Eye drops that potentially reverse vision loss could hit the markets soon

The headlines may sound too good to be true however that’s exactly what an Israeli company is planning to do, as their novel eye drops passed the Phase 2b clinical trial earlier this month that showed promising results in patients with farsightedness, an inability to see or read nearby objects.

Israeli based Orasis, Pharmaceuticals, revealed the details of the latest results of the Phase 2b study for their CSF-1 eye drops which provided temporary relief from farsightedness, usually lasting for a few hours.

The study was based on results from 166 participants across several research centers in the US which tested both the efficacy and the safety of the eye drops and according to Elad Kedar, the CEO of Orasis, the results look promising both on the efficacy and safety parameters and could soon enter phase 3 of their testing.

Kedar noted that their eye drops do not contain anything new other than the chemicals that are already there in the market coupled with the fact that their eye drops have chemicals in low concentrations in comparison with the others make their product even more reliable. Also, patients have shown improvement by three eye chart lines, which is the standard requirement by FDA for these studies.

They don’t claim that their eye drops are a panacea for all kinds of farsightedness, but they specifically target age related farsightedness, known as presbyopia.

Dr. Eve J. Higginbotham, SM, MD, a professor of ophthalmology at the Perelman School of Medicine, Pennsylvania, is aware of the pitfalls when the patients assume responsibility for administering their own treatments and opines that there may be few people who would administer these drops sedulously two times a day, but many wouldn’t.

Farsightedness is usually attributed to the loss of elasticity in the eye lens as people age and these eye drops are intended to restore the ability of the eye lens to assume a spherical shape and consequently be able to see things clearly up close.

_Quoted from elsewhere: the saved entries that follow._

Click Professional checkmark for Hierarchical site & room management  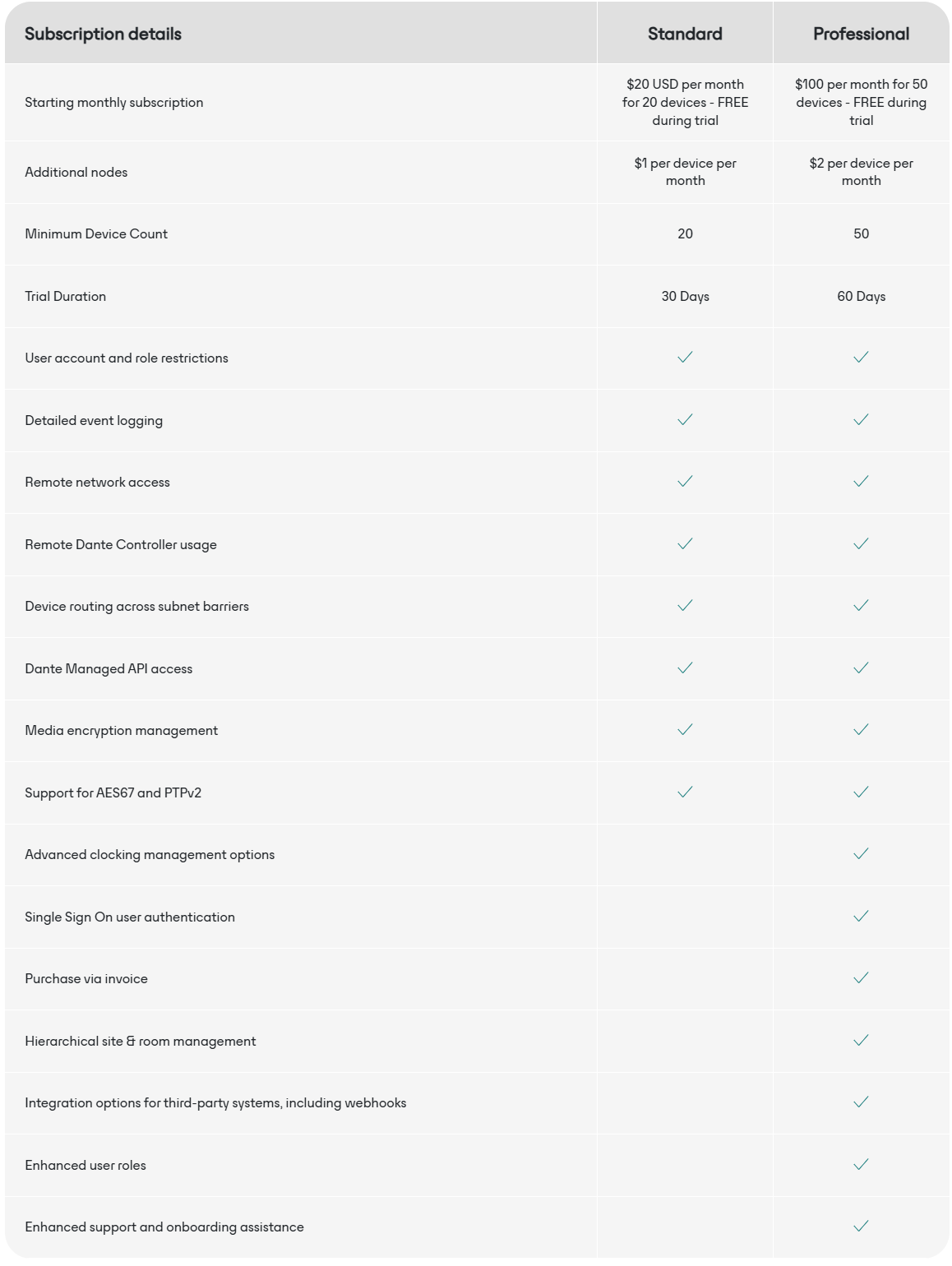pyautogui.click(x=861, y=1040)
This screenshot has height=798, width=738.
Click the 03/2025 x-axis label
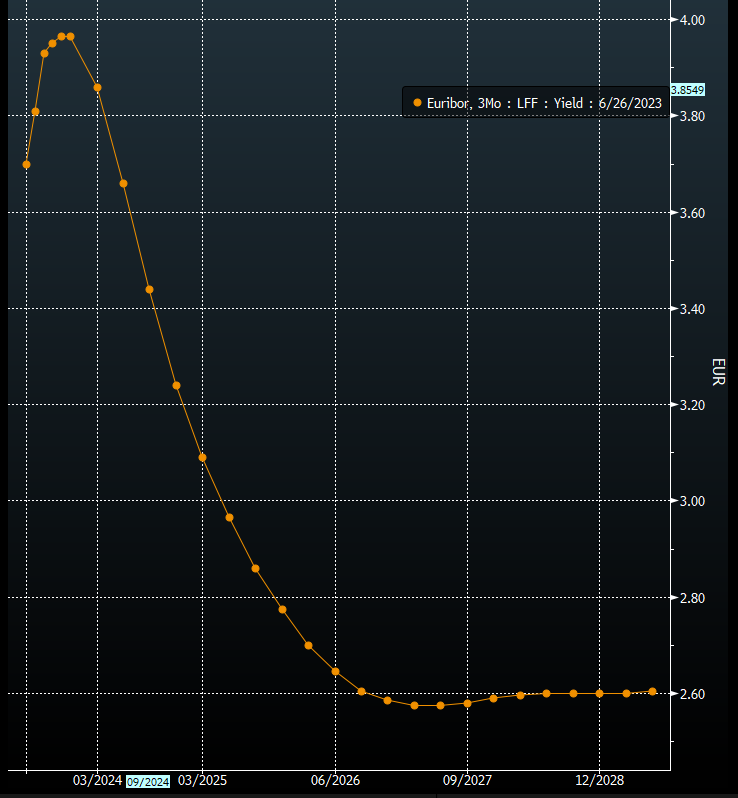(x=202, y=780)
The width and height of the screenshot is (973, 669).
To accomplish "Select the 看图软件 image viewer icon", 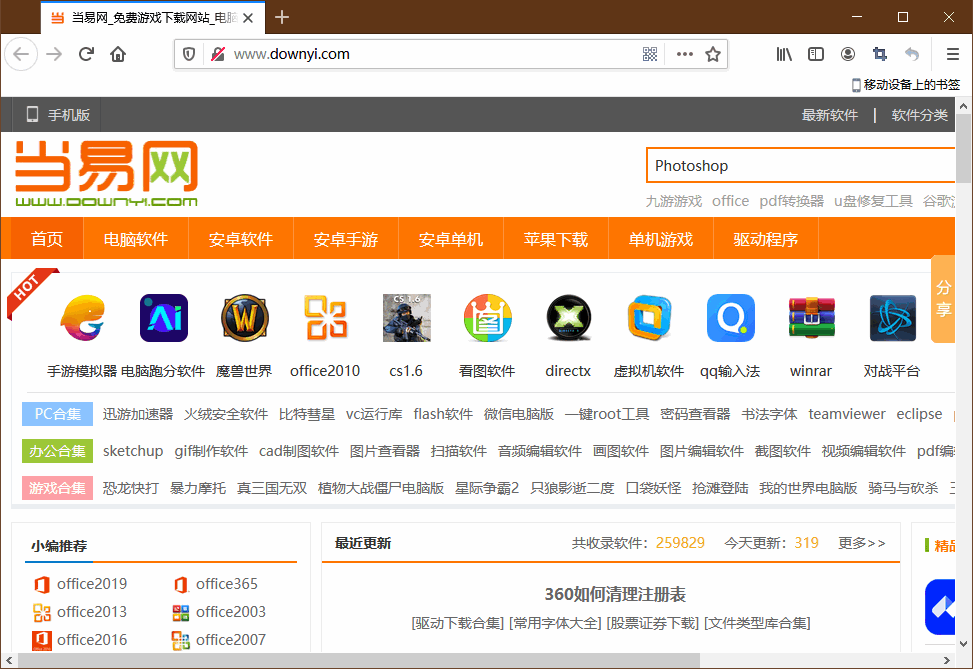I will coord(487,317).
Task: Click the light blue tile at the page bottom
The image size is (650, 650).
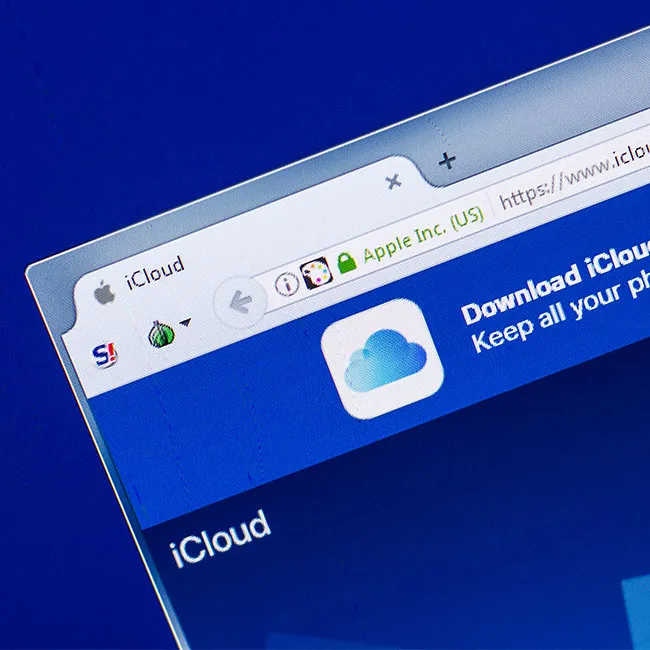Action: (x=637, y=611)
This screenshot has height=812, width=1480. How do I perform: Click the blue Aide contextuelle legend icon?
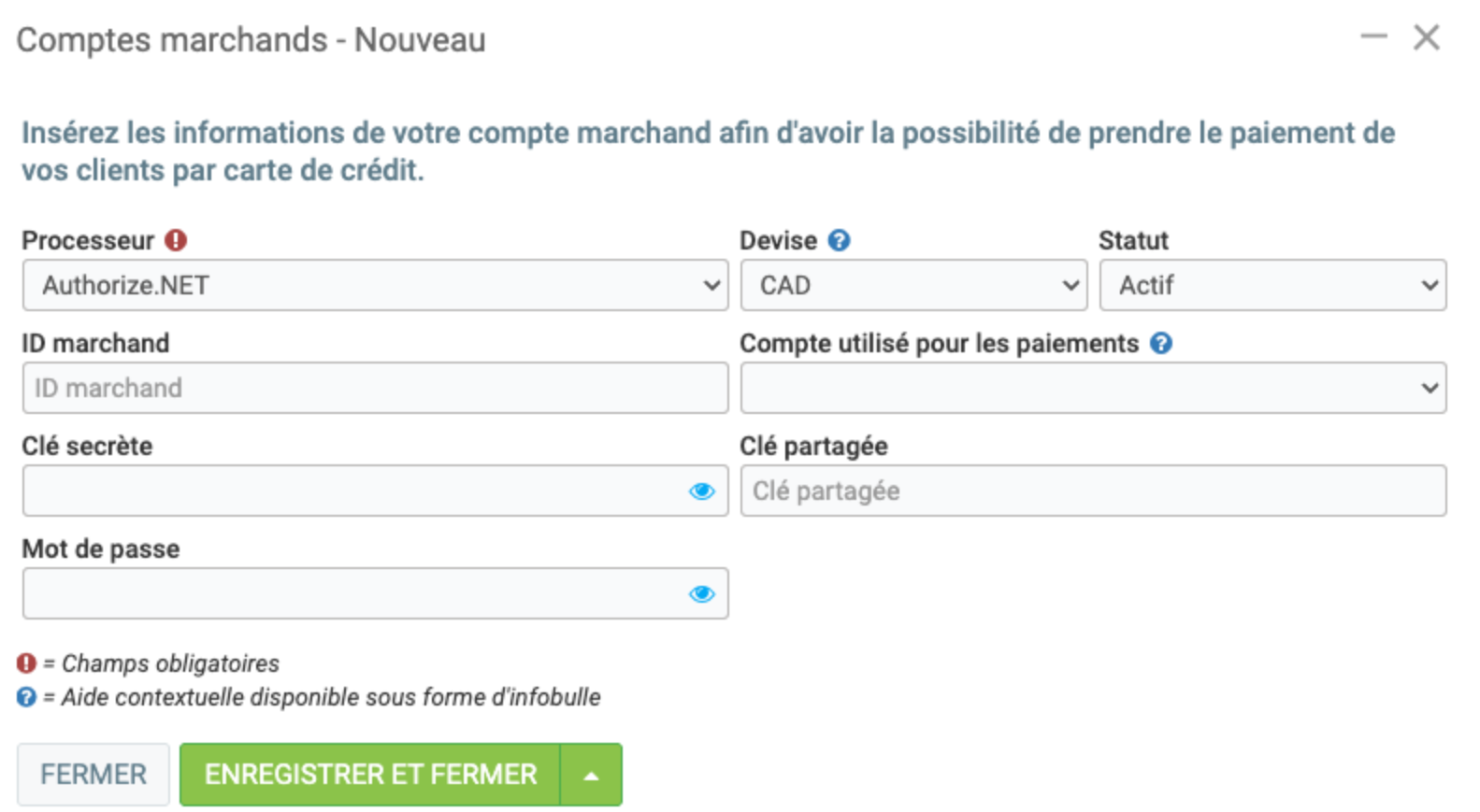point(26,697)
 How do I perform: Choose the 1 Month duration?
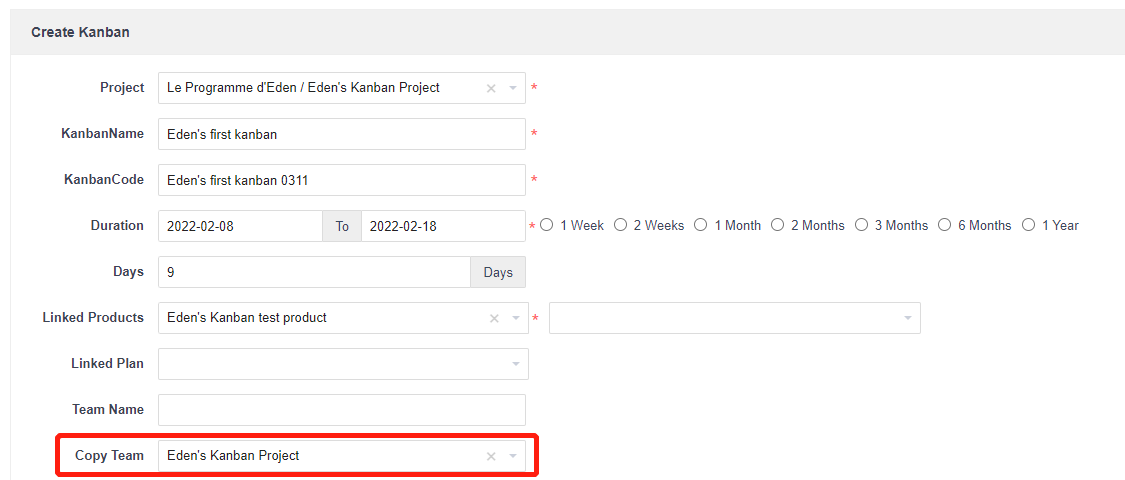coord(701,226)
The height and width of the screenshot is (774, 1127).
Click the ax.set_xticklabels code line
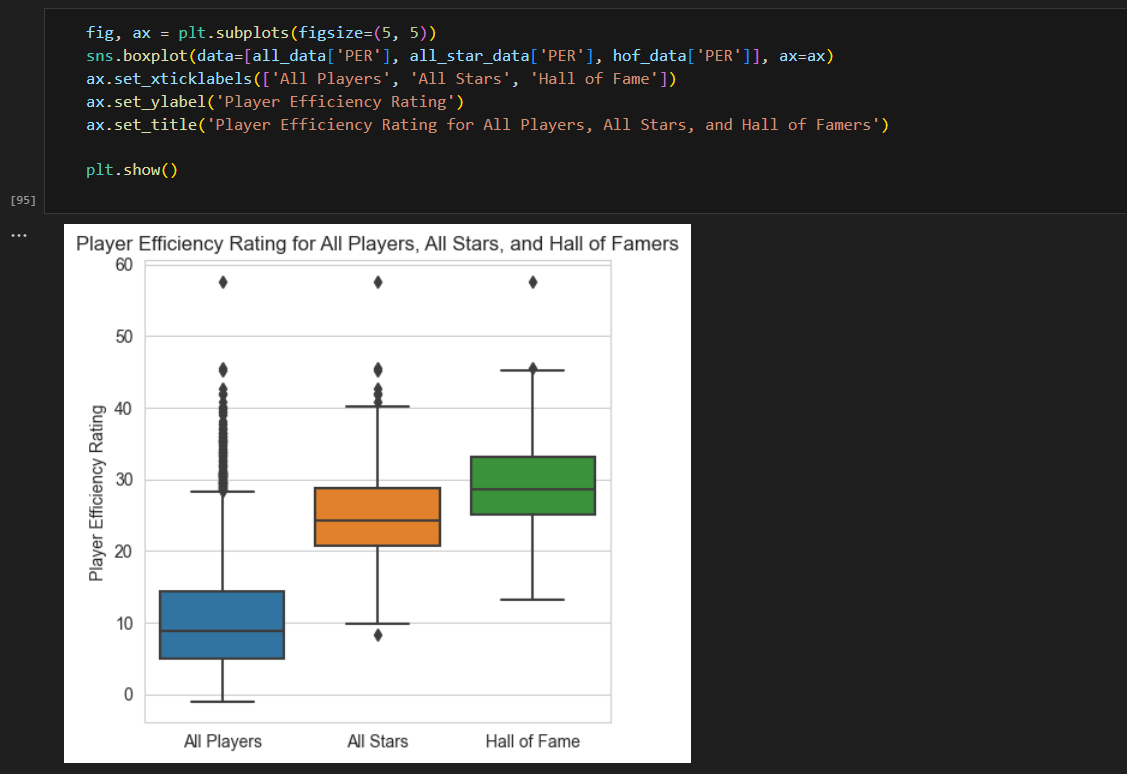click(381, 79)
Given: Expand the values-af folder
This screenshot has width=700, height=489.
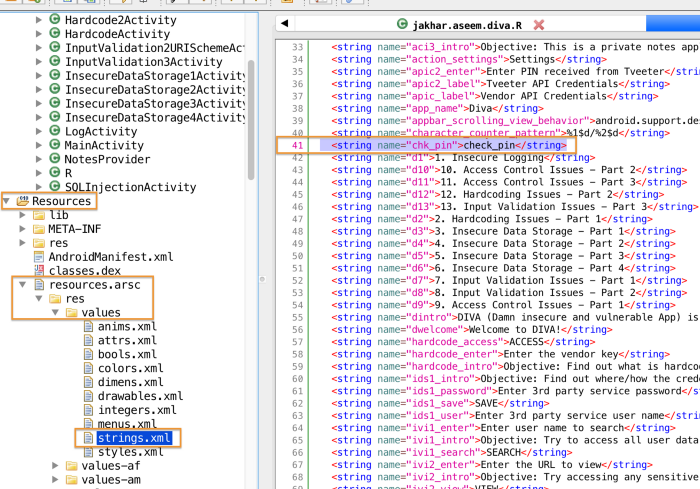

Orasis also confirmed that their drops intend to contract the pupil enough so that the patients regain enough focus, depth perception and clarity.

Though this treatment could work effectively, most people still prefer glasses to correct the condition and hence the question raises as to the viability of the product in the market.

Ideally, these drops can target people who are averse to both contact lenses and glasses and also to those who are in their early 40s who are in the beginning stage of needing reading glasses to obtain better focus but are reluctant to do so however as they age they would require stronger dosage. It’s left to see if these drops can keep up with the needs of the patients.

Kedar is sanguine about the product entering the market soon as they are well prepared to start their phase 3 testing soon enough.